I can't figure out what kind of isulation you're talking about.
Almost ANYTHING willwork. Toss a bllanket over the printer and tie it one with rope. Of course that isugly and not pratical but people have used carboard boxes and packing tape.
I think the best looking solution is to double glase the pannels. The stock printer uses 3mm PC sheets but you can install two sheets with a 20mm air gap but this requires a lot of work and thinking and designing brakets to hold the second sheet in place.
But more common is just to use insulation foam. It is used for building, residential and comerial. Usually it is a white or pink rigid foam with alumium foil llaminated to one side.

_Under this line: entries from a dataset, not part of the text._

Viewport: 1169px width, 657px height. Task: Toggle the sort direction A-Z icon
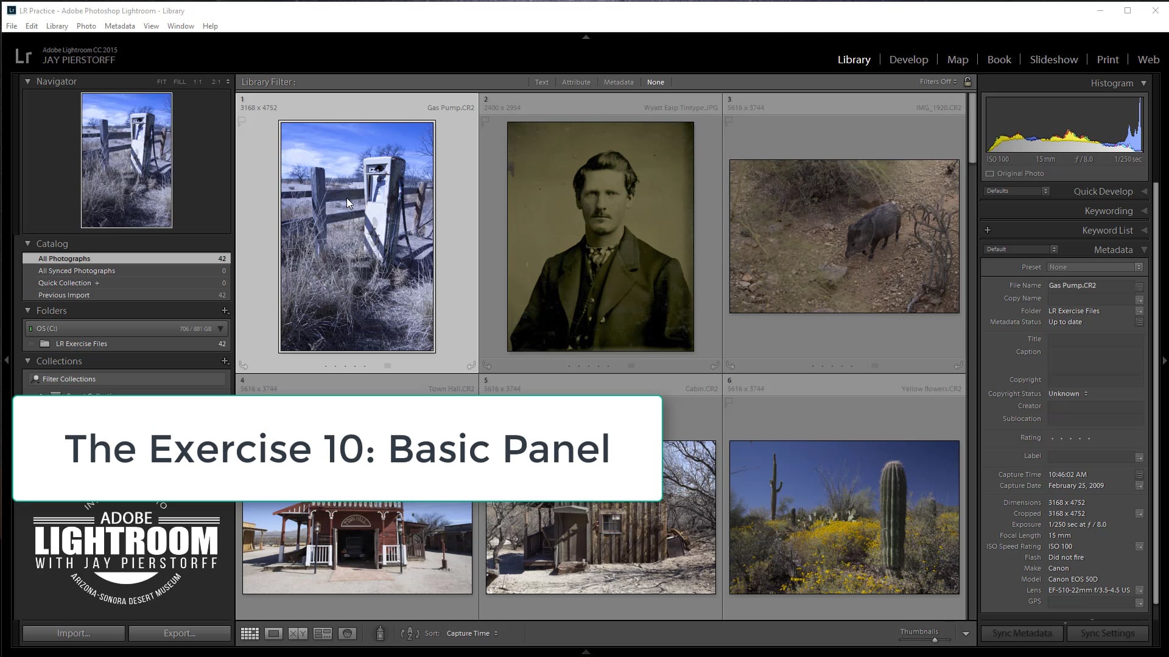[x=409, y=633]
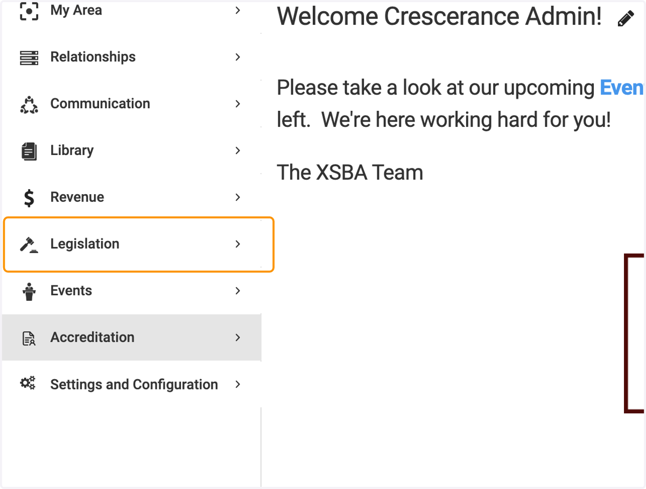Edit welcome message with pencil icon
The height and width of the screenshot is (489, 646).
point(626,20)

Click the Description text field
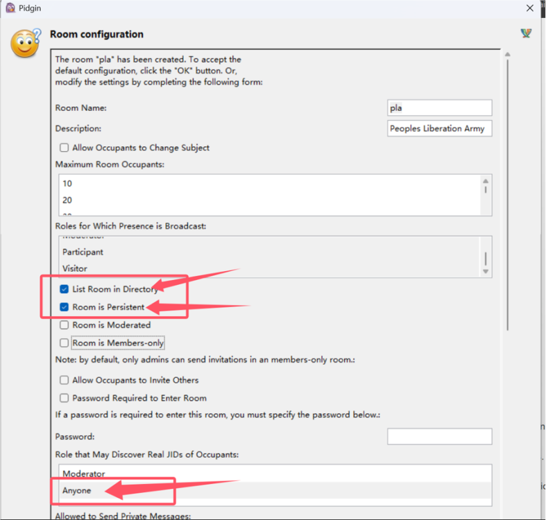[439, 128]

Cut this so that it friction tifs inside the frame or make a 4-sided box that slips over the entire printer.
Friction fitting inside means the foam can be not thicker then the 2020 extrusion but and exterioir shell can be as thick as you like.
Seriously, prople have used cardboard and tape
I have found that a lot of heat passes through the top pannel. Siply folding up a bath towel and setting on top of the printer prevents some heat loss.
About the idea of usoing a "standard" Raspberry Pi "Pico" as an MCU. That works and they cost only $4 and give you ab out a dozen or so more pins (although only four analog pins). But they are just bare pins with no connectors on them, you have to add level shifters, mosfet switches and JST connectos and whatever else you need. So you might as well just buy a purpose-build Klipper MCU for BTT or one of the others. I used the custon, hand-built method for experiments on the bench because I happen to have a big stock of these parts
You could even use an old Arduino Uno as a Klipper MCU.
The easy why to know what will work is when you compile Klipper there is a menu, any processor on that menu will work
Finally, notice there is a "linux" MCU. Klipper can run a process in the host Pi3/Pi4 that accesses the GPIO pins. You can not connect a thermister directly to a Pi3 GPIO but you can connect a serial interface temperture sensor. I have five of these on my Pi3 right now, all sharing one GPIO pin. The sample rate is dead slow but I'll use these for chanmber temperature and things like the power supply heat sink and motor temperature. I'm testing reliablity on the bench now. I keep finding and fixing pron=blems and now it is running 24x7 for a couple weeks. This si the problem wwith self-build interfaces, youare going to make mistakes and are going to have to be able to find and fix them. Most people will just spend the money one a second (or thoird) camerical MCU.